= Problem to solve =
Rewrite only the lines from the one that has "Open the Reporting Range dropdown" through the one that has "click(x=402, y=58)", changing "yellow triangle" to "orange triangle" and keeping everything else the same.

= Data pulled from a collection =
((
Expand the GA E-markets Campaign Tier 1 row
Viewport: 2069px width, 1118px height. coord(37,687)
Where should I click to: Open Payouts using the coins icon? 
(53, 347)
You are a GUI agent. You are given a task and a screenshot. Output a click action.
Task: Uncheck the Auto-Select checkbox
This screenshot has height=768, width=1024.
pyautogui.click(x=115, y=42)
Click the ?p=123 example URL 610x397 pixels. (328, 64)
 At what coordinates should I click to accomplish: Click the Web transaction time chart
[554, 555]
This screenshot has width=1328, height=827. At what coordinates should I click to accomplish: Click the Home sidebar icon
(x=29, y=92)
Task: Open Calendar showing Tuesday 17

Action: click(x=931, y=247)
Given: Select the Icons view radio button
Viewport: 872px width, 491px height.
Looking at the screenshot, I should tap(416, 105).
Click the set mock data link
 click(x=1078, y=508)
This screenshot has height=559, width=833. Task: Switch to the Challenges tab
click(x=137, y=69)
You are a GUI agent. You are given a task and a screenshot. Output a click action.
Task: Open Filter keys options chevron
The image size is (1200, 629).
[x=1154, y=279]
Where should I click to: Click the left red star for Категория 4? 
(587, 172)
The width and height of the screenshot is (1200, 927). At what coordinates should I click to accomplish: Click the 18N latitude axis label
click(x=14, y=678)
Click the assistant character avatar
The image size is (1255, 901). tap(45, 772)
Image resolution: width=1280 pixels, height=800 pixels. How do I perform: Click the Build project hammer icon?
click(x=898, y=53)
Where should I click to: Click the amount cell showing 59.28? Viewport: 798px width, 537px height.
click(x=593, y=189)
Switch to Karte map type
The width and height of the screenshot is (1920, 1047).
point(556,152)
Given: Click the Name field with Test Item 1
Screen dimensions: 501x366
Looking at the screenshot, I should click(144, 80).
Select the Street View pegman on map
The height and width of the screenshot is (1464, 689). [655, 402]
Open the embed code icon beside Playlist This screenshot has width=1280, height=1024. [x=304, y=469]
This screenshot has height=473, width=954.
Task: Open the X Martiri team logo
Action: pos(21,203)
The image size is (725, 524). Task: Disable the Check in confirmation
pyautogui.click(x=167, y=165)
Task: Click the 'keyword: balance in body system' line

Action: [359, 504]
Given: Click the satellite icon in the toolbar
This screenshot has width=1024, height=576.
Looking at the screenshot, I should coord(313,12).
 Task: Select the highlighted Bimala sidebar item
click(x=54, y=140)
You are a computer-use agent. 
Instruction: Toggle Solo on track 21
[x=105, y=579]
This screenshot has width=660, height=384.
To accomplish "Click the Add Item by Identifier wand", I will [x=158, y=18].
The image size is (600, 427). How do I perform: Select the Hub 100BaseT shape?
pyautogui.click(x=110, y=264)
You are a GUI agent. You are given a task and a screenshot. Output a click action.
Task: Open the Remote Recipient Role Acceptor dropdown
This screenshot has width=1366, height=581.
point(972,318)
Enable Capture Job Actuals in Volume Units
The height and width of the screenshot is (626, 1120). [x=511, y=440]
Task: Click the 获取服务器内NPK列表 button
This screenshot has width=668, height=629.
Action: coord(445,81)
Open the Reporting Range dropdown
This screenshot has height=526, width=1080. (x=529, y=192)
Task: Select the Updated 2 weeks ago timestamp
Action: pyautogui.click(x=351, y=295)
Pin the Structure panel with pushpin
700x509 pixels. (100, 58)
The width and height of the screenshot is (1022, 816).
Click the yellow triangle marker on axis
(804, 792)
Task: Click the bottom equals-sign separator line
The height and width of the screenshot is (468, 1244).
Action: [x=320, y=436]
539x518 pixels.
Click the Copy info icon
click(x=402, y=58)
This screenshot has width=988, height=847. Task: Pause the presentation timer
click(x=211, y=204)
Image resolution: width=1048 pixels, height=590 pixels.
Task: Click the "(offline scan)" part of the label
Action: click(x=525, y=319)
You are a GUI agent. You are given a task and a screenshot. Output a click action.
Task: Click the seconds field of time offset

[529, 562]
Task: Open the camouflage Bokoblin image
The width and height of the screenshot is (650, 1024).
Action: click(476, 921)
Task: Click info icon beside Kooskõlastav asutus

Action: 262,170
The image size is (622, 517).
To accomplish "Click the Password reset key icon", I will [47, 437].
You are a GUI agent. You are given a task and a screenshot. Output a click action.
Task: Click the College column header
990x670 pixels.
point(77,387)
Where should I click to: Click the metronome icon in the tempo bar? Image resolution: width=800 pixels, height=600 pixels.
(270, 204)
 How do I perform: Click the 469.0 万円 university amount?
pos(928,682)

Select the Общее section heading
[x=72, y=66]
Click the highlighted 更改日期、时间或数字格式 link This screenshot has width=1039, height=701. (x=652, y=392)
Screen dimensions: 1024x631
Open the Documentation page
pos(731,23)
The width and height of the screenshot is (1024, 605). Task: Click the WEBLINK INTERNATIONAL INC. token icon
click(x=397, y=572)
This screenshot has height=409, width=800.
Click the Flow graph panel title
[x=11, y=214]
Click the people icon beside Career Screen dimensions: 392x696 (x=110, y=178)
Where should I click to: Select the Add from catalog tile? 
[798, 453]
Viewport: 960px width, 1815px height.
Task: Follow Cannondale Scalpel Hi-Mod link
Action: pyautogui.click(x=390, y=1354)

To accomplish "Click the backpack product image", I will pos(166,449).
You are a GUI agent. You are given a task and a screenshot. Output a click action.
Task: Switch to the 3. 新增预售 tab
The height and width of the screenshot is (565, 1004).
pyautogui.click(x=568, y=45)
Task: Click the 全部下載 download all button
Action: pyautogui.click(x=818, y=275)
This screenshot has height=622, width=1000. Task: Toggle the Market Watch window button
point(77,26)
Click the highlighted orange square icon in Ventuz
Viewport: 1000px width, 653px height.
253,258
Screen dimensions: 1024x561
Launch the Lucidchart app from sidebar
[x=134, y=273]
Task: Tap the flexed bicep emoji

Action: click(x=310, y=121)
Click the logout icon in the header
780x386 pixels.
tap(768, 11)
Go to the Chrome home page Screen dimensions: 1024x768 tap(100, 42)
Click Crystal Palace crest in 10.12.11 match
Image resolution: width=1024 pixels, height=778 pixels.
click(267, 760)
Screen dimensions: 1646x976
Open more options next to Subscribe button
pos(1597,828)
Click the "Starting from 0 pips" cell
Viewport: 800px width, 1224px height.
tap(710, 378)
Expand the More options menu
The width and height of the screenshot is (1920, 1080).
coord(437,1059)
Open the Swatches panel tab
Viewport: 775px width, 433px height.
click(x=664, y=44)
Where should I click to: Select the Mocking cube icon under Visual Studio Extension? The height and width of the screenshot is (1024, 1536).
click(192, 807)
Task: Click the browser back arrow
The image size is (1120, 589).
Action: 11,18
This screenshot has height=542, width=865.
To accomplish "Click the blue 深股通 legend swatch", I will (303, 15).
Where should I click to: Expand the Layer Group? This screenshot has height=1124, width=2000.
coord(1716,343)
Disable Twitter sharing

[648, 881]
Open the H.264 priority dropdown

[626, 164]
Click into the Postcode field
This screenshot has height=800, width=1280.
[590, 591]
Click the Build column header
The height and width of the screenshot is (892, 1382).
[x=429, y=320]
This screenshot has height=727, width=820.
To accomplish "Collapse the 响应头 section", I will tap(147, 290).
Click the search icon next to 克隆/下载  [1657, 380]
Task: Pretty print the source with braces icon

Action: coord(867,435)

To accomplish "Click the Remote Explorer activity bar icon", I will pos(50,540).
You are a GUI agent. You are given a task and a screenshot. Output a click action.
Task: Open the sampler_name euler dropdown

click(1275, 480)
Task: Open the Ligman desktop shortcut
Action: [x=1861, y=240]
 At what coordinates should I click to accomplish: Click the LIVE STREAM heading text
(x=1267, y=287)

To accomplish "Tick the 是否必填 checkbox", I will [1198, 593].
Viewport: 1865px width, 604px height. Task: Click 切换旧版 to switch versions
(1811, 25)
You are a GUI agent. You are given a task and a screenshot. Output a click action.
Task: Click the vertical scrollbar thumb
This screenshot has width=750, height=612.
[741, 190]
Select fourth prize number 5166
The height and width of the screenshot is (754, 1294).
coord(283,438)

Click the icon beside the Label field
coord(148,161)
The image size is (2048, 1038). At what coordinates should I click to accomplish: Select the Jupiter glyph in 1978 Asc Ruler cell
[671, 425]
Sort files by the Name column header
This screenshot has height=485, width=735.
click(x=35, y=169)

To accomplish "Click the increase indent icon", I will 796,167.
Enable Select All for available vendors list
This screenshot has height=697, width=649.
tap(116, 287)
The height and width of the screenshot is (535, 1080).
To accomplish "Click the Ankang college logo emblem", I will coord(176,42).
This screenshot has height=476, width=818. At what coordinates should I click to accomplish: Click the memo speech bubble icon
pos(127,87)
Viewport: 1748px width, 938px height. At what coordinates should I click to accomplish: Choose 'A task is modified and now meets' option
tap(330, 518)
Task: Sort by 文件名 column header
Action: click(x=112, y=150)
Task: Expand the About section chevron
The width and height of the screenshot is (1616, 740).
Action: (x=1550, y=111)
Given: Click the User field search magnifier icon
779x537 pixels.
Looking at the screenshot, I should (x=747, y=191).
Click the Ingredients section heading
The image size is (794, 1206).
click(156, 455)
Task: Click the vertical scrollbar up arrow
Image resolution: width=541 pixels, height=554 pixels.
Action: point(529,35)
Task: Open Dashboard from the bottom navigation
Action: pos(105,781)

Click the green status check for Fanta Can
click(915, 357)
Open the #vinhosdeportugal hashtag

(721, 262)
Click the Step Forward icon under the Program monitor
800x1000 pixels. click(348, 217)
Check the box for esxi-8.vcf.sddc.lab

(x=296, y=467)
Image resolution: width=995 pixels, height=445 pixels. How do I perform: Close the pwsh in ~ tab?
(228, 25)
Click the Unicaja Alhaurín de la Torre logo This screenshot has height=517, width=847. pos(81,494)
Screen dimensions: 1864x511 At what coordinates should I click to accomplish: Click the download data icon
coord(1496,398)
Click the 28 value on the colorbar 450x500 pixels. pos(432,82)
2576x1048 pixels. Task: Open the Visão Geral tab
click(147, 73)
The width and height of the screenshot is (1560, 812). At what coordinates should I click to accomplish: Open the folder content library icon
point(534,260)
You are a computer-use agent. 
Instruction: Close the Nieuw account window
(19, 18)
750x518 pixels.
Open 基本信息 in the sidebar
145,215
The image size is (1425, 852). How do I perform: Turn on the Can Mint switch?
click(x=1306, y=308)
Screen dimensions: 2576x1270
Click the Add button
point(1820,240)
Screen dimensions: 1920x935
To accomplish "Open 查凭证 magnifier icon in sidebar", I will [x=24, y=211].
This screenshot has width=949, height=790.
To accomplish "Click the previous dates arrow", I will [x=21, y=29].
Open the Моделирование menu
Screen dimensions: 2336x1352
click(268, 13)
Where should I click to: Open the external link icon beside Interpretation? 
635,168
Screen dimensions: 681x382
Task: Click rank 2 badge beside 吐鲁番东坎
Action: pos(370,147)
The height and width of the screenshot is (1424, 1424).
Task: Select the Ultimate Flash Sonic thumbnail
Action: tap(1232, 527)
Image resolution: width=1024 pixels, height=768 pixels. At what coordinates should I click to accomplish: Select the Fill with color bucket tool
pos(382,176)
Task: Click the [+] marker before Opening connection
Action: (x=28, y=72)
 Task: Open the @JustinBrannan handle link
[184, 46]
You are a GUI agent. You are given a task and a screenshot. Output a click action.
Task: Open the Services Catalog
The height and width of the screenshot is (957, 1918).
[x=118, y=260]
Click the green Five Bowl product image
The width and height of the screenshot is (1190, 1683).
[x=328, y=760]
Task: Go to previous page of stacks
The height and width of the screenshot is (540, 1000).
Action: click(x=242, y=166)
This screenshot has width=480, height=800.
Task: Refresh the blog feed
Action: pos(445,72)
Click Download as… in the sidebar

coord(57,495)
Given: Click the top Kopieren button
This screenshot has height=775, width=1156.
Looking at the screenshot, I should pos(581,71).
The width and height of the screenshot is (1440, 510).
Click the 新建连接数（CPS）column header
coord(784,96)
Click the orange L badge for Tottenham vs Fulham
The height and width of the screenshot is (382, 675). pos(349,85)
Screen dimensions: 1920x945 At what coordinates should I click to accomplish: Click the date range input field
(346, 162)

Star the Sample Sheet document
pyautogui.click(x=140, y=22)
))
= Solution to the exercise =
Open the Reporting Range dropdown
This screenshot has height=526, width=1080. (x=529, y=192)
Task: Select the Updated 2 weeks ago timestamp
Action: pyautogui.click(x=351, y=295)
Pin the Structure panel with pushpin
700x509 pixels. (100, 58)
The width and height of the screenshot is (1022, 816).
Click the orange triangle marker on axis
(804, 792)
Task: Click the bottom equals-sign separator line
The height and width of the screenshot is (468, 1244).
Action: [x=320, y=436]
539x518 pixels.
Click the Copy info icon
click(x=402, y=58)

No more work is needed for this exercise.